Entendue, la voisine n’en revient pas d’avoir perçu autant de hurlements dans ce logement d’ordinaire si calme : « Je suis étonnée, Monsieur est très gentil, très serviable. Il fait mes courses depuis quatre ans. Le lendemain, il m’a présenté ses excuses. » Il a aussi demandé pardon à la patronne du bar situé en bas de l’immeuble où ont atterri les affaires de Michèle. « Il ne s’est jamais montré violent envers moi », confie cette dernière à la police. Alors, que s’est-il passé dans la tête de Baby pour qu’il se déchaîne ainsi ?

« Ce que vous décrivez est un effet cocotte-minute… »

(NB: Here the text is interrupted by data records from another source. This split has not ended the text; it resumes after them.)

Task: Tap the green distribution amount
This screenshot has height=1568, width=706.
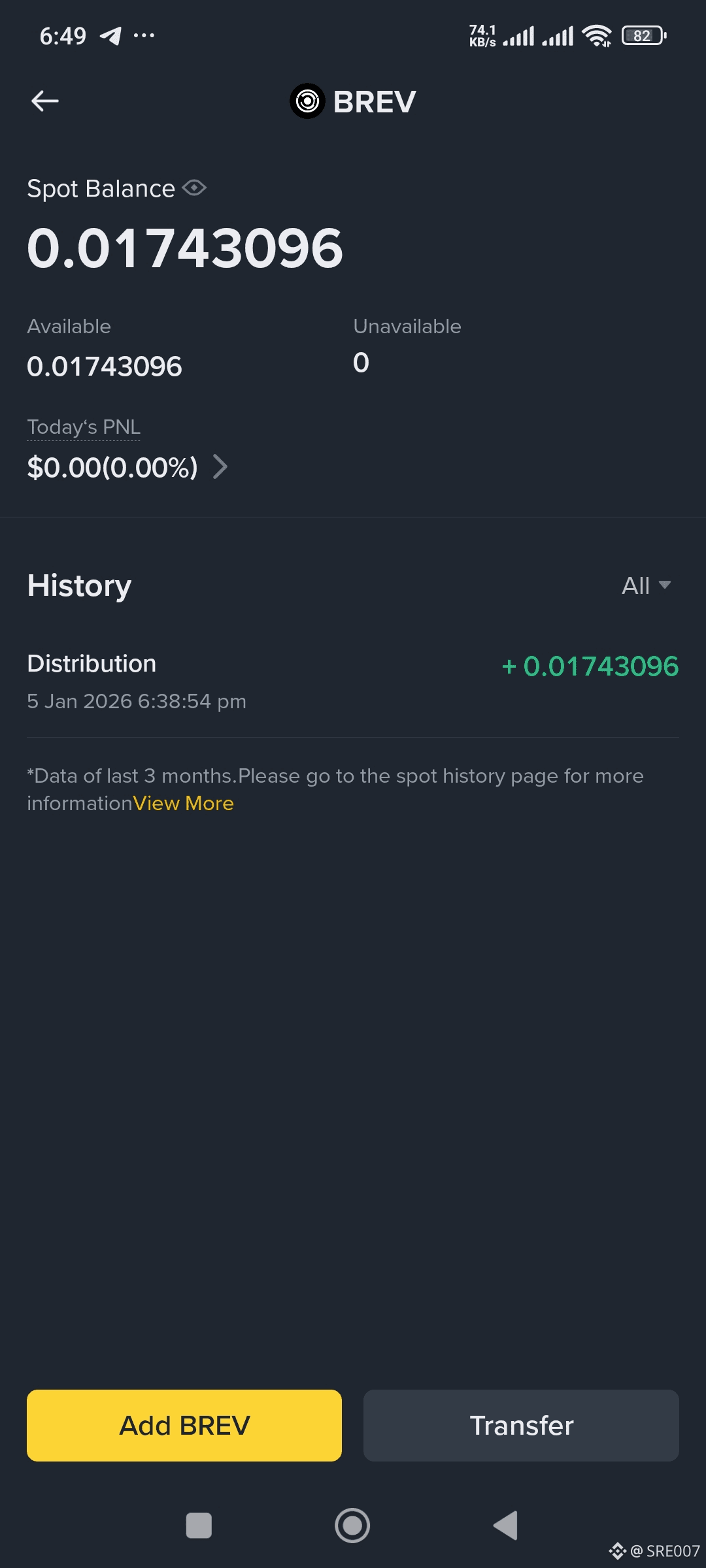Action: pos(590,666)
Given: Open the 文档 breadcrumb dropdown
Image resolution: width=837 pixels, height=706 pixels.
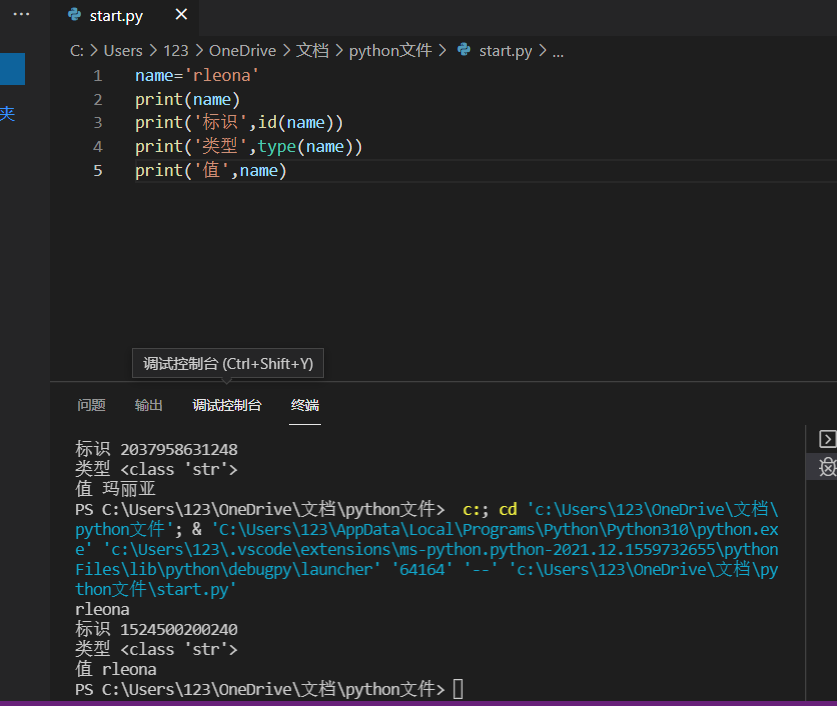Looking at the screenshot, I should point(313,50).
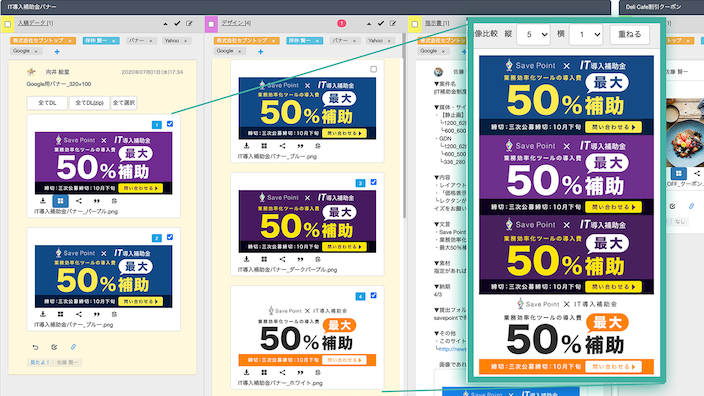Download the purple banner image (パープル.png)
This screenshot has height=396, width=704.
[43, 201]
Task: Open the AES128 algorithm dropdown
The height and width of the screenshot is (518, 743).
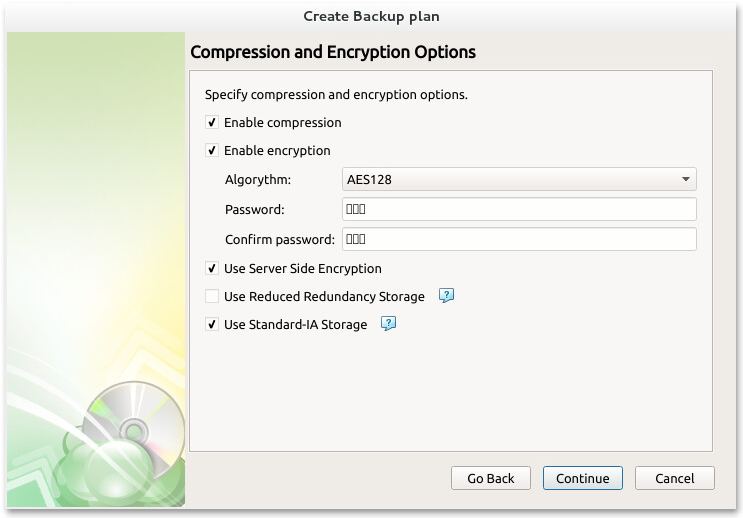Action: point(519,179)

 Il explique, sans toutefois justifier sa colère : « A l’époque, j’emmagasinais les problèmes. Ma fille de 18 ans, qui vit en Espagne avec sa mère, faisait des allers-retours en psychiatrie. Elle ne mange plus. Elle venait d’être de nouveau internée d’office. J’étais allé la voir mais là, c’était impossible. » Les restrictions de circulation entre pays, imposées par la recrudescence du virus à l’automne, lui interdisent de visiter sa fille anorexique. « Pour cette raison, je n’ai pas pu assister aux obsèques de ma mère en Angleterre où réside ma famille », ajoute-t-il. L’éloignement des siens, la solitude en France, la séparation imminente, la pandémie de Covid-19 qui s’éternise, la fatigue liée aux soucis et à son métier de cariste exercé depuis 15 ans ont eu raison de ses nerfs.

La présidente met des mots sur ses maux : « – Ce que vous décrivez est un effet Cocotte-minute… Comment être sûr que ça ne se reproduira pas ?

– Ce que j’ai fait est horrible. J’étais hors de moi. Maintenant, nous sommes d’accord pour que ma femme aille à Lyon, pour nous éloigner.

– Avez-vous songé à effectuer un travail sur vous-même, à consulter ?

– Je fais de mon mieux. Nous parlons. Nous avons conclu un accord stable, serein, et je souhaite que ça reste ainsi. Depuis novembre, elle dort avec le petit et moi, dans le canapé du salon. Nos relations sont apaisées.

– Le tribunal s’en réjouit, néanmoins, votre ton neutre fait un peu peur.

– Non, non, j’ai fait n’importe quoi, je le reconnais ! »

« J’aurais pu taper mon fils sans le vouloir »

 A l’évidence, Baby s’en veut : « J’ai vu la peur dans les yeux de Michèle, je crois qu’elle a senti qu’elle pouvait mourir. Et les images de mon bébé me poursuivent. Il était dans ses bras, il criait. J’aurais pu taper mon fils sans le vouloir. » Il réaffirme qu’il n’aura plus pareil comportement. Comment le croire lorsqu’on apprend qu’il fut condamné en 2008 pour violence sur la mère de son aînée, alors âgée de 4 ans ? Il élude, finit par convenir que « les enfants veulent voir leurs parents heureux ». En creux, il souligne son double échec.

La procureure insiste sur « la gravité des faits » : « Monsieur doit prendre conscience que le ministère public le laisse libre pour la dernière fois, sous réserve que le tribunal suive les réquisitions. » Mme de Saint-Vincent croit que huit mois avec sursis probatoire de deux ans et une obligation de soins suffiront à canaliser ses emportements.

Défenseur de Baby, Me Thierry Benkimoun relève « une concordance des versions, à la virgule près. Il aurait pu nier puisqu’il n’y avait ni plainte ni examen médico-légal. Ce n’est pas ce qu’il a souhaité (…) Reconnaître ses responsabilités participe de son processus de reconstruction, c’est à mettre à son crédit ». Il considère « les réquisitions frappées au coin du bon sens. La pression que nous subissons depuis l’apparition de la pandémie et les tensions que, lui, va incorrectement évacuer, s’apparentent au phénomène de Cocotte-minute, vous avez raison, Madame la présidente ». L’avocat en appelle à l’indulgence du tribunal.

Baby a la parole en dernier : « Je veux rester en bons termes avec Michèle, c’est une bonne personne et la mère de mon fils. Je suis vraiment désolé. »

A l’issue d’un court délibéré, il est condamné à la sanction requise. « Vous n’irez jamais en prison si vous respectez les termes du jugement. Compris ? »

Baby opine et remercie. Dans une petite heure, il retrouvera sa femme, son bébé et le canapé-lit du salon.